**EXERCISE AIM**
The task calls for the lines from the start of the entries below through the line with "The height and", given again verbatim, with every picture dropped.

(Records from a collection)
-------------------------

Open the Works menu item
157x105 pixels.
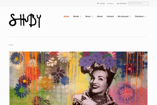pyautogui.click(x=76, y=16)
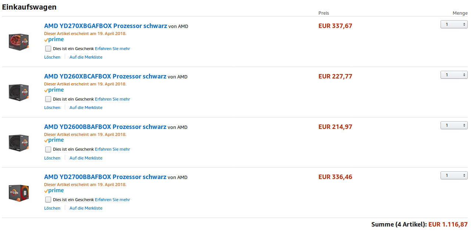Mark the YD270XBGAFBOX processor as a gift

pos(48,49)
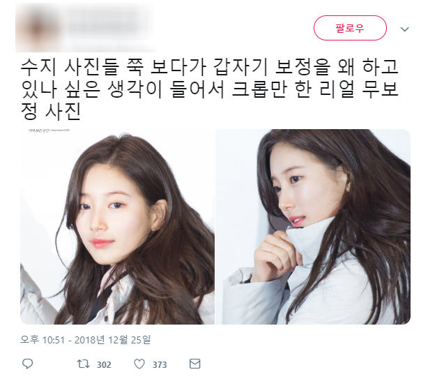Expand tweet options chevron beside 팔로우

point(404,29)
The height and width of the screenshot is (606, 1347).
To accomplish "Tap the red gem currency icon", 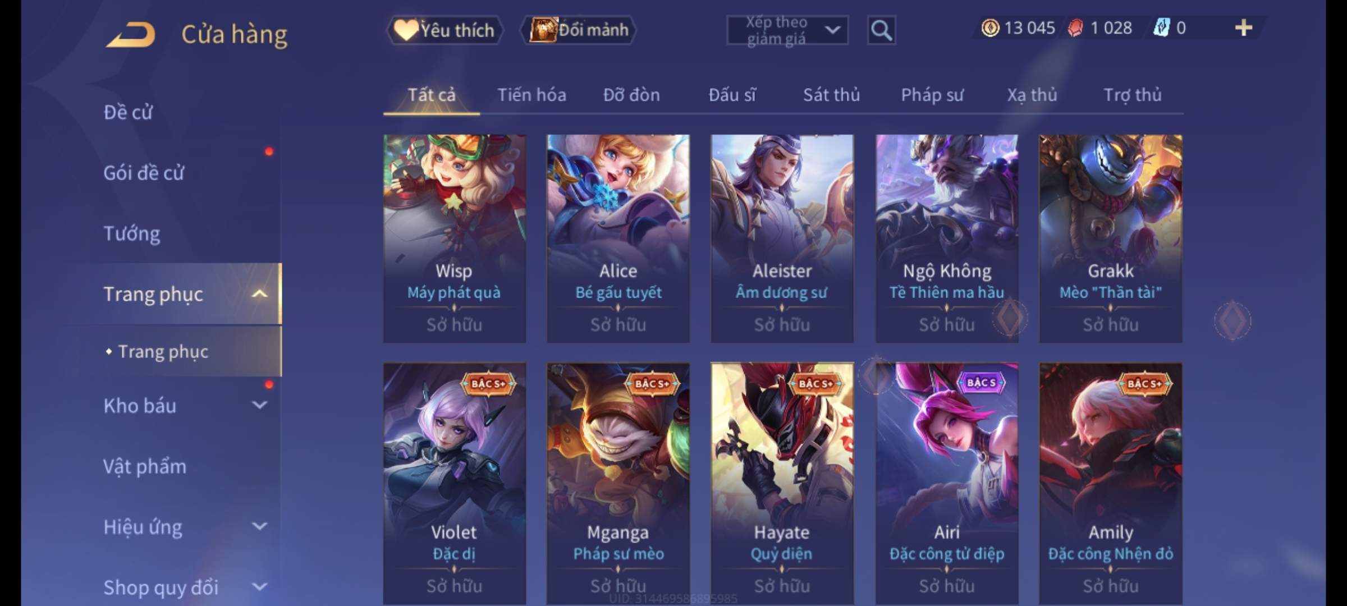I will click(1075, 28).
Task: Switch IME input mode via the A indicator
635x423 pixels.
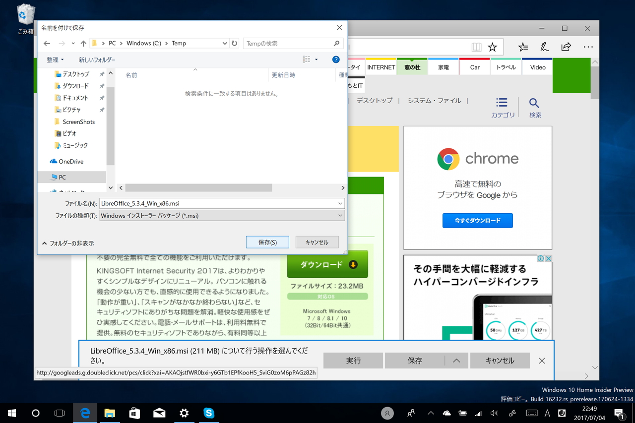Action: coord(547,413)
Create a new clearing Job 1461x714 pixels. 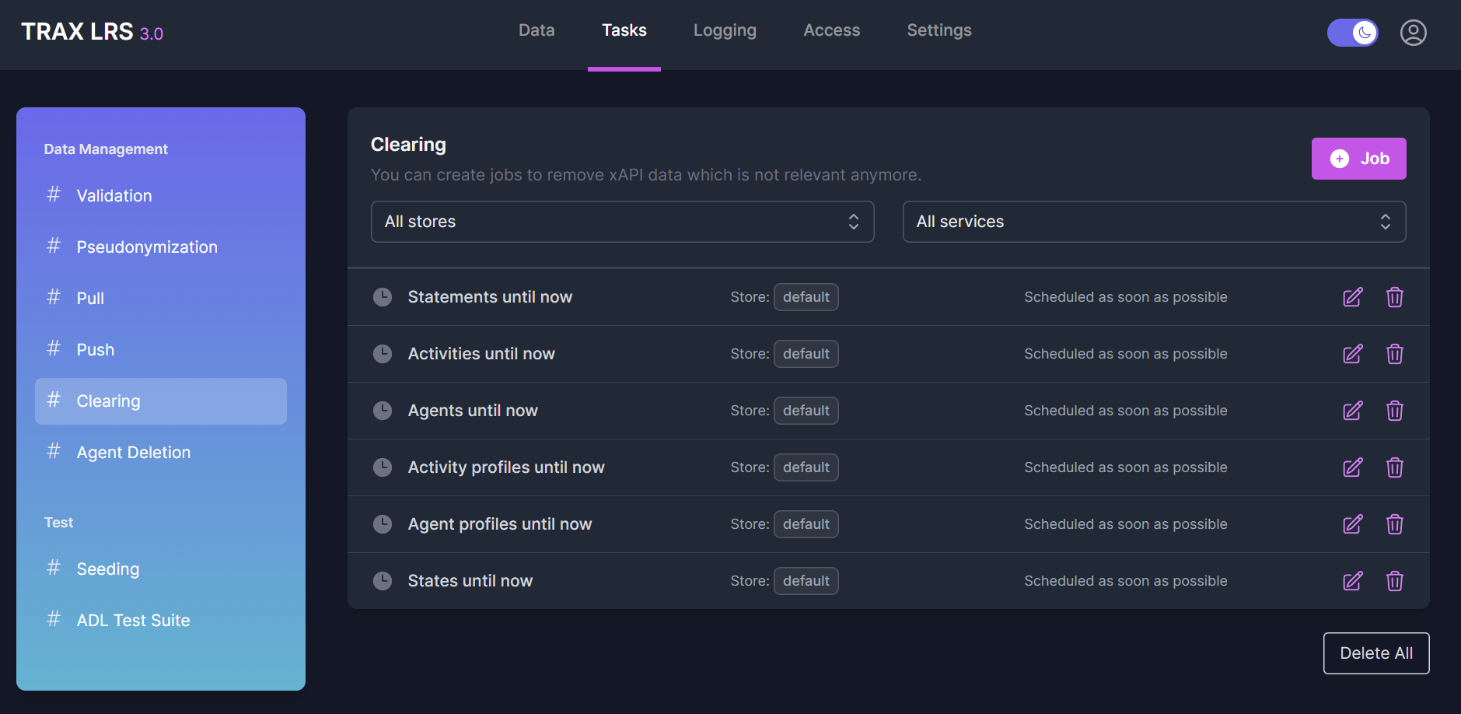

-------------------------

**THE ANSWER**
Open the Works menu item
157x105 pixels.
pyautogui.click(x=76, y=16)
Mark the YD270XBGAFBOX processor as a gift

pos(48,49)
Expand tweet options chevron beside 팔로우

point(404,29)
The height and width of the screenshot is (606, 1347).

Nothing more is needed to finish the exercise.